I'm catching up, after a busy holiday, and trying to get back to some of 2010's highly-regarded now that I've had the time to snag them and listen to them at length. Kanye's newest, My Beautiful Dark Twisted Fantasy, hereafter known as Fantasy, is something of an incredible music moment and not just because Pitchfork, the A.V. Club and others gave it album of the year honors (and Pitchfork also gave it the elusive 10). Instead, Fantasy actually is an epic, sprawling, incredible, nearly impossibly great album. And it only took me two trips through to realize it. For fans of Kanye West, this album will combine everything we've learned so far. Topics include love, race, socioeconomics, politics, lust, frustration and hope, all of which are Kanye staples. You also get the samples, beautiful rock/classical piano touches, and vast, catchy, wondrous instrumentation. There's even a hefty helping of humor instilled in both the lyrics and in some guest asides. And you get Kanye, but not as much as you may expect.
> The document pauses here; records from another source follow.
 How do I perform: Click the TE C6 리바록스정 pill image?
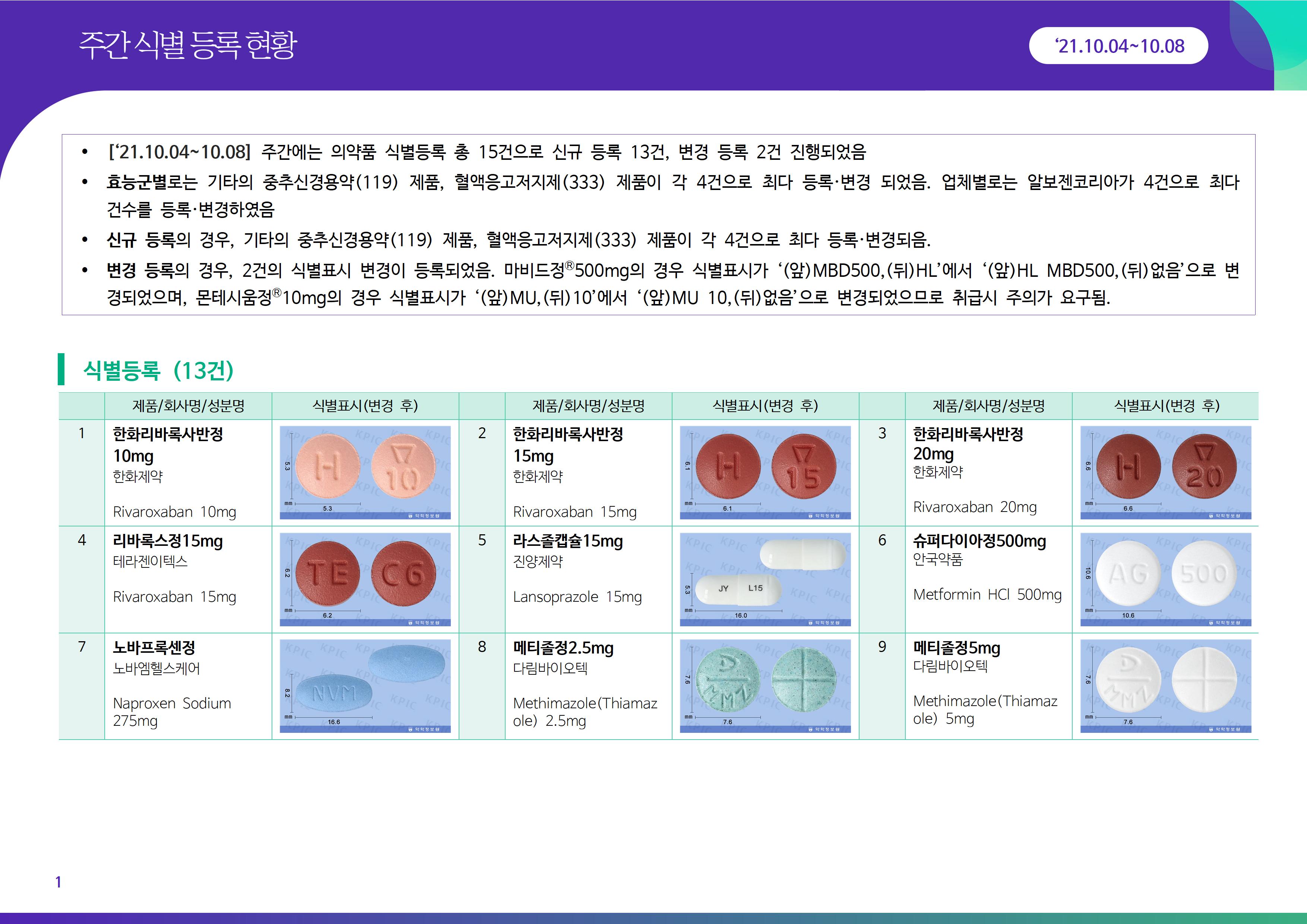point(365,579)

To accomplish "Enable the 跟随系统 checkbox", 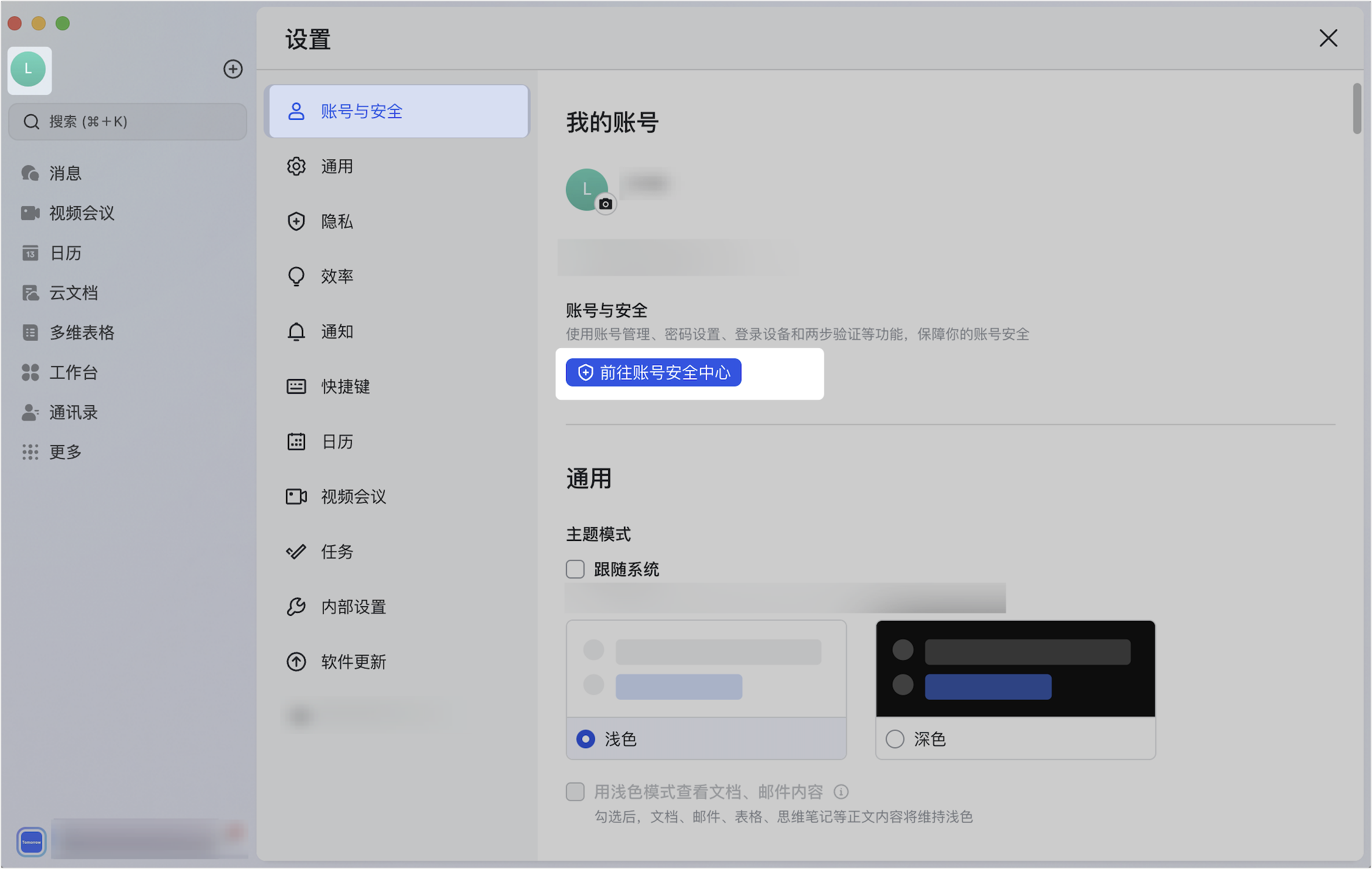I will pyautogui.click(x=575, y=568).
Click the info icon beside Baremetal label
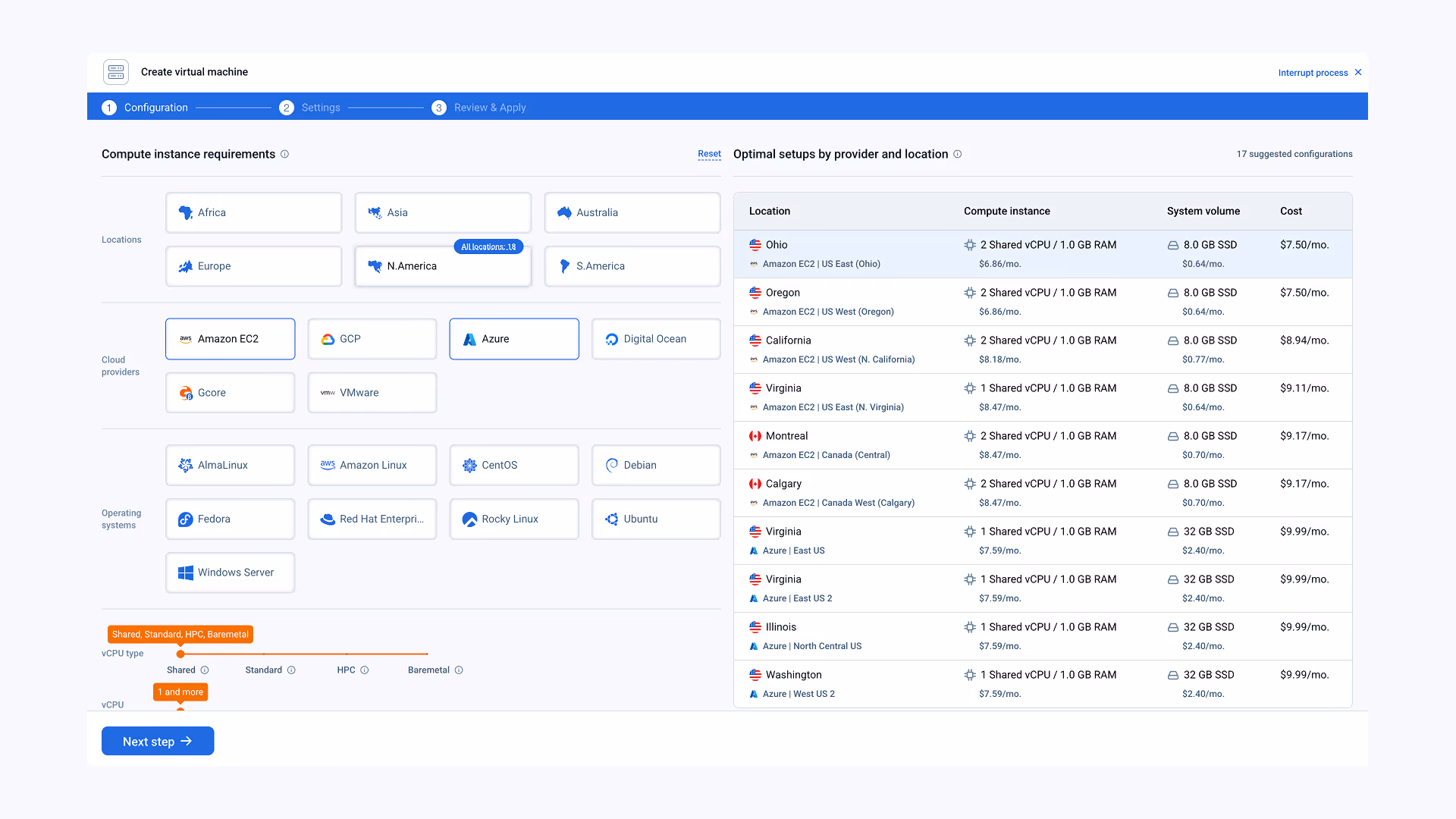 tap(459, 670)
Following, the more Kanye-centric work of his previous albums, Fantasy features a litany of guest performers, many of whom take center stage for the bulk of the album. Some 32+/- other artists (Bon Iver!) appear on the album, so often Kanye, himself, is buried inside a track, tearing up a bridge or lifting a chorus. Initially, I found this aspect to be distracting, but ultimately, this is an album that ultimately brings an industry together, tells Kanye's story, and shows his maturity as a producer and a performer. Instead of attempting the vocal acrobatics he hands off, West is capable of getting the most of each song without relying heavily on studio magic to get the sound he needs. It's a big album. Maybe not even an album at all, and instead a sort of social experience. Like I said in the opening paragraph, it is epic. And it's not a traditional hip-hop or rap album. Fantasy becomes more of a cross-genre traveling show. Each song ties to the ones around it, but each has a special distinction, where one might be personal doubt and responsibility, the other may be a fiery barrage of dick and pussy jokes and references, but the bottom line seems to be cracking the puzzle of life.
There is no waste, no extraneous material. And the song selections perfectly bookend the album by opening with hope and closing with cautious optimism (peppered with doubt). Fantasy is an emotional journey. But, as I noted before, it's a bit of a carnival too. "All of the Lights" brings out dozens of additional players to build a vocal pyramid that is dynamic and undeniable. "Monster" is a rousing, growling, energetic tongue-in-cheek masterpiece, featuring the immortal lines, "Have you ever had sex with a pharaoh?/ I put the pussy in a a sarcophagus." And then there's John Legend's work on "Blame Game" followed by an extended Chris-Rock-honors-Kanye dialogue that involves the aforementioned pussy and its reupholstering. And yes, these examples may turn some listeners away, but the bottom line is that with maturity comes these bursts of absurdity. There's a Cirque du Soleil quality here, because it's beautiful, well performed, elaborate, and from time to time willing to degrade itself for a laugh. And for an album with a title like this one has, that makes perfect sense.
The bottom line, so to speak, is that Kanye West's My Beautiful Dark Twisted Fantasy is at very least in the top 5 best albums of 2010. It largely depends on what you want out of an album. This won't satisfy a craving for Mumford and Sons, or even traditional hip hop, but Kanye really pulled out all the stops, tricked a standard album out with all the trappings of success and sadness, and hands this over to us as a gift that really, truly, keeps on giving. This is a must own album, and an album that feels great to listen to.